Die ewige Seligkeit ist im 16. Jahrhundert eine teure Angelegenheit. Ob reich, ob arm: Wollen die Menschen für ihre Sünden nicht nach dem Tod bitter bezahlen, können sie sich und ihre Angehörigen schon zu Lebzeiten bei der Kirche von der drohenden Strafe freikaufen. Ansonsten steht ihnen das Schmoren im Fegefeuer bevor. So predigen es die Priester. Martin Luther ist anderer Meinung: Die Liebe und Gnade Gottes erfährt der Mensch durch sein Wort. Die Bibel verheißt Vergebung, auch ohne Spenden und Ablassbriefe, so Luther. Er verfasst dazu 95 Thesen - und bekommt deshalb Ärger mit Papst Leo X. und Kaiser Karl V., die ihn mit Kirchen- und Reichsbann belegen.

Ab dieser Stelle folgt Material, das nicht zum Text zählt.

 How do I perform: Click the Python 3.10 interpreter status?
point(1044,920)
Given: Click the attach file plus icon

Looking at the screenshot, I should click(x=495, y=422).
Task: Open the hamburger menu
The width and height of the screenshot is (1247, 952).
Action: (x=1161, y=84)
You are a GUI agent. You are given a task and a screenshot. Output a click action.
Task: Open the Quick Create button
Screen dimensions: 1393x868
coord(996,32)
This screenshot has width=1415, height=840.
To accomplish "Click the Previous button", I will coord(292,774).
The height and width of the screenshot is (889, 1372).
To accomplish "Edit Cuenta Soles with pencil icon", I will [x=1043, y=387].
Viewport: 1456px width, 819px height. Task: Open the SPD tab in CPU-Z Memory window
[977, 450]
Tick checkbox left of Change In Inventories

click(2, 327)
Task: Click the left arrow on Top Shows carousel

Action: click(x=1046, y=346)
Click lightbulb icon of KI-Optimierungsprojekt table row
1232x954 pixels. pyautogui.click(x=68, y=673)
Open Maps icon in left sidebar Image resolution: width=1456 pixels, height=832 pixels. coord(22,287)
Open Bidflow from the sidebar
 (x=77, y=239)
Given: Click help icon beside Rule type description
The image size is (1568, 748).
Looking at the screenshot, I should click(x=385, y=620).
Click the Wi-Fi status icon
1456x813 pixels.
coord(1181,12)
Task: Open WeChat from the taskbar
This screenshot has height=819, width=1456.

Als Luther 1521 beim Reichstag in Worms seine Thesen nicht widerruft, schwebt er in akuter Lebensgefahr. Sein Landesfürst Friedrich von Sachsen lässt ihn deshalb zum Schutz entführen und in der Wartburg bei Eisenach verstecken - unter dem Decknamen Junker Jörg. Luther hält sich dort vom 4. Mai 1521 bis zum 1. März 1522 auf und übersetzt das Neue Testament in "ein reines und klares Deutsch". Er stützt sich nicht nur auf die lateinische Version, sondern beschäftigt sich auch mit den hebräischen und griechischen Quellen. Dabei lässt er sich vom Griechisch-Kenner Philipp Melanchthon beraten. Mit ihm ringt er lange um treffende Formulierungen. Es sei häufig geschehen, "dass wir ein Wort bis zu 14 Tage, drei, vier Wochen lang gesucht haben", schreibt Luther später in seinem "Sendbrief vom Dolmetschen". Die Übersetzung des Neuen Testaments entsteht in wenigen Wochen auf der Wartburg, die Übersetzung des Alten Testaments dauert noch zwölf Jahre. Am 6. August 1534 kündigt Herzog Johann Friedrich von Sachsen in einem Dekret Druck und Verkauf der Luther-Bibel an.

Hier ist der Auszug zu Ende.